▶ TASK ITEM: Restate exactly, and only, the lines from the one containing "Delete the TaskResume" through the end of the entries, keeping both endpoints.

[[ SUPPLIED ENTRIES open ]]

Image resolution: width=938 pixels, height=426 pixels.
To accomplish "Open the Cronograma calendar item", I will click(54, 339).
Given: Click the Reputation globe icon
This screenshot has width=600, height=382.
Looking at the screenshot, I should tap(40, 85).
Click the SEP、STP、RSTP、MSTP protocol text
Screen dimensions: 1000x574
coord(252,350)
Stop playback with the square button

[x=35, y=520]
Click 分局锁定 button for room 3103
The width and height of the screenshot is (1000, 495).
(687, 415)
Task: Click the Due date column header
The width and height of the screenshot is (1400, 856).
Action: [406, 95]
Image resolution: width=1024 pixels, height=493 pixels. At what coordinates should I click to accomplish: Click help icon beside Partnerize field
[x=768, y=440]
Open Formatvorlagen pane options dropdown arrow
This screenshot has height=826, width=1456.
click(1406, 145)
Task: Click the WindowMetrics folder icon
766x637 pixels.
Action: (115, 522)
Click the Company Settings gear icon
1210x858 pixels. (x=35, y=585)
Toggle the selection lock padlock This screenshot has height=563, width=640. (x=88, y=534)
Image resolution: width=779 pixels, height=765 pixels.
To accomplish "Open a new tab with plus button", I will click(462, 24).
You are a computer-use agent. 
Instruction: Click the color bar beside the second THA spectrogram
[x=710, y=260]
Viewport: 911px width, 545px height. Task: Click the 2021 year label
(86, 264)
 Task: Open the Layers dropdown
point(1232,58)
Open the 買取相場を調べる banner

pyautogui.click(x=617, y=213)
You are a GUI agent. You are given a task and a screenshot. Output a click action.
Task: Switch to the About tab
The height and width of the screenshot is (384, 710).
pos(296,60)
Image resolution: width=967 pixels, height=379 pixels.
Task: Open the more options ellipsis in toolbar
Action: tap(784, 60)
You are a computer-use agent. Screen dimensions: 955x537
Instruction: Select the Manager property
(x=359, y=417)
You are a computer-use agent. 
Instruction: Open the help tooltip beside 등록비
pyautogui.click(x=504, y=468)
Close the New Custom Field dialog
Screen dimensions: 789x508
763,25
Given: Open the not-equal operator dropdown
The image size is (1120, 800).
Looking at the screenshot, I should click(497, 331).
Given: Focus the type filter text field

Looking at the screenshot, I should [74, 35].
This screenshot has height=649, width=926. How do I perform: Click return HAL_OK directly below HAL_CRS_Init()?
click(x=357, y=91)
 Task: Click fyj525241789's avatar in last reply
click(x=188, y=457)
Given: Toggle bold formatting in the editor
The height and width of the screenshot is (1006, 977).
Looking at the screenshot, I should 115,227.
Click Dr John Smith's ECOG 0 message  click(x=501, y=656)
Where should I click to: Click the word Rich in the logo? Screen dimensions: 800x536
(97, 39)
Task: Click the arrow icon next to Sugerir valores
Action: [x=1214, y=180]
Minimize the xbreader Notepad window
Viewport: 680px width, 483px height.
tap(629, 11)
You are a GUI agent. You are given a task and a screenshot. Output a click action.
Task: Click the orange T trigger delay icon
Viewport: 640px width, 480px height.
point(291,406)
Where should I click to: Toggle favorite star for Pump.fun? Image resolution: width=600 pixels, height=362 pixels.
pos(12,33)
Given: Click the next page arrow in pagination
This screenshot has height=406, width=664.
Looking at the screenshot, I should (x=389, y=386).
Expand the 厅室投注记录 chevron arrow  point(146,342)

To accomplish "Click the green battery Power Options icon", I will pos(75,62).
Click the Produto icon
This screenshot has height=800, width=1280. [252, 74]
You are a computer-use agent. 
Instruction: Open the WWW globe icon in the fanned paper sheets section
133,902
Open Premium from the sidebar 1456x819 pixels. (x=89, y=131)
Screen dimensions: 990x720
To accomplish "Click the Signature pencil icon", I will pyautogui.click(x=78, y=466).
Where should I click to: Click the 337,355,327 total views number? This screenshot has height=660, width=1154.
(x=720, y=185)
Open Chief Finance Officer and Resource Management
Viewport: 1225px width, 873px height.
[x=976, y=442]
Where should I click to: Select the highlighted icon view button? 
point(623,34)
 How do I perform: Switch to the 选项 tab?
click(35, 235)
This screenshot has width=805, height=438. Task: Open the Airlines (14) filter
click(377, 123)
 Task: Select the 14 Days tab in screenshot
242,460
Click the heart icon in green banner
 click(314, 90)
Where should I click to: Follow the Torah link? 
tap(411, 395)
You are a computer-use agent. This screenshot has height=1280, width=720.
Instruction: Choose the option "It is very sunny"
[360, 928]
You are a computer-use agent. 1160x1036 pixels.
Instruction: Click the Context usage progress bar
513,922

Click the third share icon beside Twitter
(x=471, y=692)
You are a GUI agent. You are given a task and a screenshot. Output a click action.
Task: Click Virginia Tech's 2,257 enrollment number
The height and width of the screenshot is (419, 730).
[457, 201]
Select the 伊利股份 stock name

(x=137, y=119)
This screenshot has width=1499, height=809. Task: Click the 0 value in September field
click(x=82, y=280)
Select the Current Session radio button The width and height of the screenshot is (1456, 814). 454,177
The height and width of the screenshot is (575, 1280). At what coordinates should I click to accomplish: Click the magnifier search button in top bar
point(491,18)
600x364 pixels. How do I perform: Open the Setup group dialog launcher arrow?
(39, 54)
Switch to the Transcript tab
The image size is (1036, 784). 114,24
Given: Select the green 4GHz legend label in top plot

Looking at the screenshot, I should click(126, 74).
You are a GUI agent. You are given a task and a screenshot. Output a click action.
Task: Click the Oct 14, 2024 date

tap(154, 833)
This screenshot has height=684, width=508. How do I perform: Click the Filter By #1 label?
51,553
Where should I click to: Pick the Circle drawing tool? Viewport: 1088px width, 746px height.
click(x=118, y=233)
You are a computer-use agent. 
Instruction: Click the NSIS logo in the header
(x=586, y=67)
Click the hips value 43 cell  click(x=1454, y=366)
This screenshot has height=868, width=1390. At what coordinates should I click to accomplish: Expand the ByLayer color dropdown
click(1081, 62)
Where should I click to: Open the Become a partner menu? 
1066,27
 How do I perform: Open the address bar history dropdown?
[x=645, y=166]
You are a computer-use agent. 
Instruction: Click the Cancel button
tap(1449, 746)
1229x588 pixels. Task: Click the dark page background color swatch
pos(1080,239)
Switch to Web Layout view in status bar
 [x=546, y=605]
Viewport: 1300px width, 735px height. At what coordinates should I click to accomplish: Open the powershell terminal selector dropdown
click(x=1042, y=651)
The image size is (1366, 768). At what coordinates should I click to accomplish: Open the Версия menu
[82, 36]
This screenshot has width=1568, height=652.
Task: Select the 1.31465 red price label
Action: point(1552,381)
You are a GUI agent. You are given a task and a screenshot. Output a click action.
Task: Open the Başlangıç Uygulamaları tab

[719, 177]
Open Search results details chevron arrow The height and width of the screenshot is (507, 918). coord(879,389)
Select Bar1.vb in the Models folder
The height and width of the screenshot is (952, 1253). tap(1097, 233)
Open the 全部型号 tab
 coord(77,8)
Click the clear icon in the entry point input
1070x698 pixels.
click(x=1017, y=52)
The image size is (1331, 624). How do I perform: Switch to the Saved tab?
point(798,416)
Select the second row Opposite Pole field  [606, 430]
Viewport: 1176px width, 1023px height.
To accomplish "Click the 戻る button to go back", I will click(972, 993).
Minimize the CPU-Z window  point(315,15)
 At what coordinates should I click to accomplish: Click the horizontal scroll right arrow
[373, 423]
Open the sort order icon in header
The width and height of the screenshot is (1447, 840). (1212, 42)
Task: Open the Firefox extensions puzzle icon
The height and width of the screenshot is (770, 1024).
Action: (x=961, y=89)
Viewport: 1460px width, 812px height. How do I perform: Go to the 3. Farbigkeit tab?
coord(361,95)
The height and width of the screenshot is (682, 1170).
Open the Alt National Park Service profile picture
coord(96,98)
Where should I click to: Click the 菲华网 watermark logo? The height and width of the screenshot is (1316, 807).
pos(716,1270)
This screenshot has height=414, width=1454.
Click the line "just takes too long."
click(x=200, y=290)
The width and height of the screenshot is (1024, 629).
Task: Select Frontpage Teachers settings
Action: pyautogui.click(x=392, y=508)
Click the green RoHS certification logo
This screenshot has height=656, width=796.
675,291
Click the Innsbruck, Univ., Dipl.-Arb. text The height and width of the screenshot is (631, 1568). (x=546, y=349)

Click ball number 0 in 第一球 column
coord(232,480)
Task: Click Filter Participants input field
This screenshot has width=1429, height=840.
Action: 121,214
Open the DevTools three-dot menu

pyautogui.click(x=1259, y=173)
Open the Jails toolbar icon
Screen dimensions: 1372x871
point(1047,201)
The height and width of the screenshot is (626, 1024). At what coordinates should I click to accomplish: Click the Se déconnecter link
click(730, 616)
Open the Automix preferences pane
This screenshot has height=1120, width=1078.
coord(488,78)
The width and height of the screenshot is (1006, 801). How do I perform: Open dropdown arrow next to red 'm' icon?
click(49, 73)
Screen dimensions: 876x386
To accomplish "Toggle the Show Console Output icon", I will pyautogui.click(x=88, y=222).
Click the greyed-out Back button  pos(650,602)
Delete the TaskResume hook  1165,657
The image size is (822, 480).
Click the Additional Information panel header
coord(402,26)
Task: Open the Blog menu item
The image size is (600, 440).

[[ SUPPLIED ENTRIES closed ]]

▶ WRITTEN ANSWER:
Delete the TaskResume hook  1165,657
The image size is (822, 480).
Click the Additional Information panel header
coord(402,26)
Task: Open the Blog menu item
The image size is (600, 440).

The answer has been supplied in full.